In this post we will be discussing the fundamentals of building machine learning models to solve problems
In Machine Learning terminology models refer to the structure that maps from an input to an output.
So how is a model defined?
- What needs to be predicted?
So Classification ,Regression, Patterns and groupings need to be determined
- What attributes must be defined?
This is important because often we don’t need all attributes of a thing in order to make a determination for specific task. For example, if we are deciding whether or not to turn on the television, the color of the television or how far away it is in relation to us is irrelevant.
- What dataset is to be used?
Whether we go for labeled or unlabeled data. In other words it’s supervised or unsupervised model?
- We have to determine how big or small our dataset should be. Models typically require many examples for each predictable element and models need to be tested.

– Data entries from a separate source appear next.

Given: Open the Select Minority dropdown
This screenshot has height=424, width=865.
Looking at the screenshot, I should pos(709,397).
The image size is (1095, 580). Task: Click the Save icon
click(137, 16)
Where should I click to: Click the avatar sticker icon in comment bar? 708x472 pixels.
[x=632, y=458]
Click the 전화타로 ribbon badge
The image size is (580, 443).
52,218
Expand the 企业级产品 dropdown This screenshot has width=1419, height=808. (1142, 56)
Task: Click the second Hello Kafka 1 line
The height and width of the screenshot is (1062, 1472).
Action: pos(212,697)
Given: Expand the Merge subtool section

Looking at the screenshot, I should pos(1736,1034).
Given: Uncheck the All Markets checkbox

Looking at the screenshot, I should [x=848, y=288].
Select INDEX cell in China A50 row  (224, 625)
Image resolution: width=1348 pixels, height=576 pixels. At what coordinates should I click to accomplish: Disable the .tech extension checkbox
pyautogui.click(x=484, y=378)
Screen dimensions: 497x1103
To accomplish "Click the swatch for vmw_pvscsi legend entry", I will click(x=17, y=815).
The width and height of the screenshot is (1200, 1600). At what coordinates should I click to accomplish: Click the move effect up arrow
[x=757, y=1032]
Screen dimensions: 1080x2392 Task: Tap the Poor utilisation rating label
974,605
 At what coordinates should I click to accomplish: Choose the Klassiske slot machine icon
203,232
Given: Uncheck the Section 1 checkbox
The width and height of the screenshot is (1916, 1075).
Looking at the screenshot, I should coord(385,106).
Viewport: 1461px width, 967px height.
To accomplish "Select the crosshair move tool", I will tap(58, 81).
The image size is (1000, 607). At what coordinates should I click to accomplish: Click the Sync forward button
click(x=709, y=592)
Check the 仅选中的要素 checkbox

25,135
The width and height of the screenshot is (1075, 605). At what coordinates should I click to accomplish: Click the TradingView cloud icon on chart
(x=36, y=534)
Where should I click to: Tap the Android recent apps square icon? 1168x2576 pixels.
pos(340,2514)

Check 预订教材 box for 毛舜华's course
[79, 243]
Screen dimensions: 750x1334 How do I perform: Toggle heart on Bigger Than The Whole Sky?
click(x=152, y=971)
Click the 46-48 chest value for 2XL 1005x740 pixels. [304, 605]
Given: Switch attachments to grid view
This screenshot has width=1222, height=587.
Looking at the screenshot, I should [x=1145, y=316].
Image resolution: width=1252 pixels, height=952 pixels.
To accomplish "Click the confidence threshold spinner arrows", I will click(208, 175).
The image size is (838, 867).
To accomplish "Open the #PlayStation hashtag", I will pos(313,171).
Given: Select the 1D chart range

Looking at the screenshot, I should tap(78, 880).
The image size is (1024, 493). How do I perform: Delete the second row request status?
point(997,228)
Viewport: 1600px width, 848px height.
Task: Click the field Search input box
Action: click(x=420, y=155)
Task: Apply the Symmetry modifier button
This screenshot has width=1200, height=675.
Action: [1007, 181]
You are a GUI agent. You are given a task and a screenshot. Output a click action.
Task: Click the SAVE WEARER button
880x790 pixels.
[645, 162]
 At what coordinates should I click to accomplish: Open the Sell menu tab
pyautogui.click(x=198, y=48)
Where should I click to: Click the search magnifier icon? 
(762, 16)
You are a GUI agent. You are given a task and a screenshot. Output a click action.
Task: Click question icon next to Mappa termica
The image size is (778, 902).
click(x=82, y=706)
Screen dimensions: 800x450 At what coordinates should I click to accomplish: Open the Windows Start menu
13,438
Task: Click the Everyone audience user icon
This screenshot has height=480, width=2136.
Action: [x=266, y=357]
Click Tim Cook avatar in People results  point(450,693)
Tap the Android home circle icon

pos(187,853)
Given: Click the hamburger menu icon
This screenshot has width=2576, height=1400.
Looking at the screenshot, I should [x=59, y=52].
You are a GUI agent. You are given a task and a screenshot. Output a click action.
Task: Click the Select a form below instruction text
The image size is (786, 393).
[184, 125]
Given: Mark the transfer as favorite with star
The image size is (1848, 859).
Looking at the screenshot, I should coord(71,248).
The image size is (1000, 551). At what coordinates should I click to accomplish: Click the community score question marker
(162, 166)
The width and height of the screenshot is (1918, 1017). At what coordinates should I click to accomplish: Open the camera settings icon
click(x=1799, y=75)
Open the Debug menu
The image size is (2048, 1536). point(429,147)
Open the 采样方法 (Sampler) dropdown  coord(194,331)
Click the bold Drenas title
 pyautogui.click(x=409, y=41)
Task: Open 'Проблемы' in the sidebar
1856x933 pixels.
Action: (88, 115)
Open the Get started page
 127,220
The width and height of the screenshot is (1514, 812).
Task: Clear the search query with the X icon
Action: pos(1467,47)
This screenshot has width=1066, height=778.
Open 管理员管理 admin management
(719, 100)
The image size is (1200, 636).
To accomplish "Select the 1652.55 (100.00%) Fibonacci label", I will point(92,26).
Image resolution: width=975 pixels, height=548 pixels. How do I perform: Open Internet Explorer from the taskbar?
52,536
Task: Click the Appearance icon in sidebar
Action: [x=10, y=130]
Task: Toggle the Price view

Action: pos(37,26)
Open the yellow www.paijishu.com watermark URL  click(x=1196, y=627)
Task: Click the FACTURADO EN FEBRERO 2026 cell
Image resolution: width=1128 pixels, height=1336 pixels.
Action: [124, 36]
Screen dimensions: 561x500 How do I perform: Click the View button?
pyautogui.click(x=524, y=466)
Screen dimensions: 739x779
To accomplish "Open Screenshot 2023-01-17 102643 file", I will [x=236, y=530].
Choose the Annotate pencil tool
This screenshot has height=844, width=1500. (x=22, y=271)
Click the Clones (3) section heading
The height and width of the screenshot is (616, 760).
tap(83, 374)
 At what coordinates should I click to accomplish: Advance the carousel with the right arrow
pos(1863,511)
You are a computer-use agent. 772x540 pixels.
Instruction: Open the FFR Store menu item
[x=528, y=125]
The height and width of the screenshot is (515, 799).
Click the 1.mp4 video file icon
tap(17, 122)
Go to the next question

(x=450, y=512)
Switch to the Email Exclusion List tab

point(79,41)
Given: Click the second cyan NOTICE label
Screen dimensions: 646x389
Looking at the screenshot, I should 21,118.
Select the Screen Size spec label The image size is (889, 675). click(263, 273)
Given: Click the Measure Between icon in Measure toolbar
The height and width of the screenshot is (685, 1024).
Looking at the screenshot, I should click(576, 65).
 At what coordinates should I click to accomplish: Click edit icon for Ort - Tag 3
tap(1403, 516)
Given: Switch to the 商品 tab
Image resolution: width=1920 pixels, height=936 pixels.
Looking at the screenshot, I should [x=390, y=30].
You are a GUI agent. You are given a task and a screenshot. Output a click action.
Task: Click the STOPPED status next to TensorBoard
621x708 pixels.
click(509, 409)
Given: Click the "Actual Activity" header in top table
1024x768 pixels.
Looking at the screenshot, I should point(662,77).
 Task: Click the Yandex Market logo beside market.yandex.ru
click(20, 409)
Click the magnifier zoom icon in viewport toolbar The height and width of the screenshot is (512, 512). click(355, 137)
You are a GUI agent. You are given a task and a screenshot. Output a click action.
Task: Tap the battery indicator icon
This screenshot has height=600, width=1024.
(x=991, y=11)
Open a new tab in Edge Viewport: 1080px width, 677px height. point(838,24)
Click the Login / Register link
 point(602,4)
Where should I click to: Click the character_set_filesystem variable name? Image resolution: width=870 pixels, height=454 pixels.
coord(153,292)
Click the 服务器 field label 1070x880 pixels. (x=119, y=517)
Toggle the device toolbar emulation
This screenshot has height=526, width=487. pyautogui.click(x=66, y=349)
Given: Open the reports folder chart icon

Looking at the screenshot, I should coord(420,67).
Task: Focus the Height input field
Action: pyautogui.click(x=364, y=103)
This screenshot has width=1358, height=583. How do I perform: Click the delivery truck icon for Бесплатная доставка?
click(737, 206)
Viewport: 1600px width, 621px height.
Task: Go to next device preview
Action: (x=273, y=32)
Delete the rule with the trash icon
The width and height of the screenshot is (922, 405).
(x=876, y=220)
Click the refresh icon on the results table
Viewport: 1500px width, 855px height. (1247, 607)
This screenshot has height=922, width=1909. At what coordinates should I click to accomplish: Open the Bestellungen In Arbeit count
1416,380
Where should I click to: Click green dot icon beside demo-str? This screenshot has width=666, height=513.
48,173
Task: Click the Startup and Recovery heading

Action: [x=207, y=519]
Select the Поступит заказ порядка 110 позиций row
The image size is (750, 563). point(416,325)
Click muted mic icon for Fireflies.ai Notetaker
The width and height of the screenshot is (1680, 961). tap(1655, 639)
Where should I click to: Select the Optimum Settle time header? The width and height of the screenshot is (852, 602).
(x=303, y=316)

A common method for testing is to split example dataset into a training set and testing set.
You test the percentage of accurate outputs with the testing set and repeat the test with different splits of the dataset – a process know as cross validation. And there are important considerations for model’s quality. Is it consistent? How many examples can it correctly predict over and over again? What’s the size of the dataset? Small Datasets can cause overfitting – an statistical phenomena that occurs when a model contain too much noise and loses predictive power. Precision and recall is an important quality consideration and statistical methods like F1 Score can be used to determine model’s quality.
Feature Engineering is the process of creating features for datasets and it’s used to optimize results i.e. provide a better environment for machine learning agents to learn and make decisions.
Examples include combining attributes , e.g. determining area by multiplying height and width. Decomposing attributes- say taking a system’s datetime function and breaking it out into year, month, day and time of the day.
And transforming data is a method of feature engineering where you change units or normalizing data, for example.
There are benefits of feature engineering. It can make models yield better results and it can make algorithms perform better.
Finally when selecting features, features can be scored by running different combinations of features with training algorithms.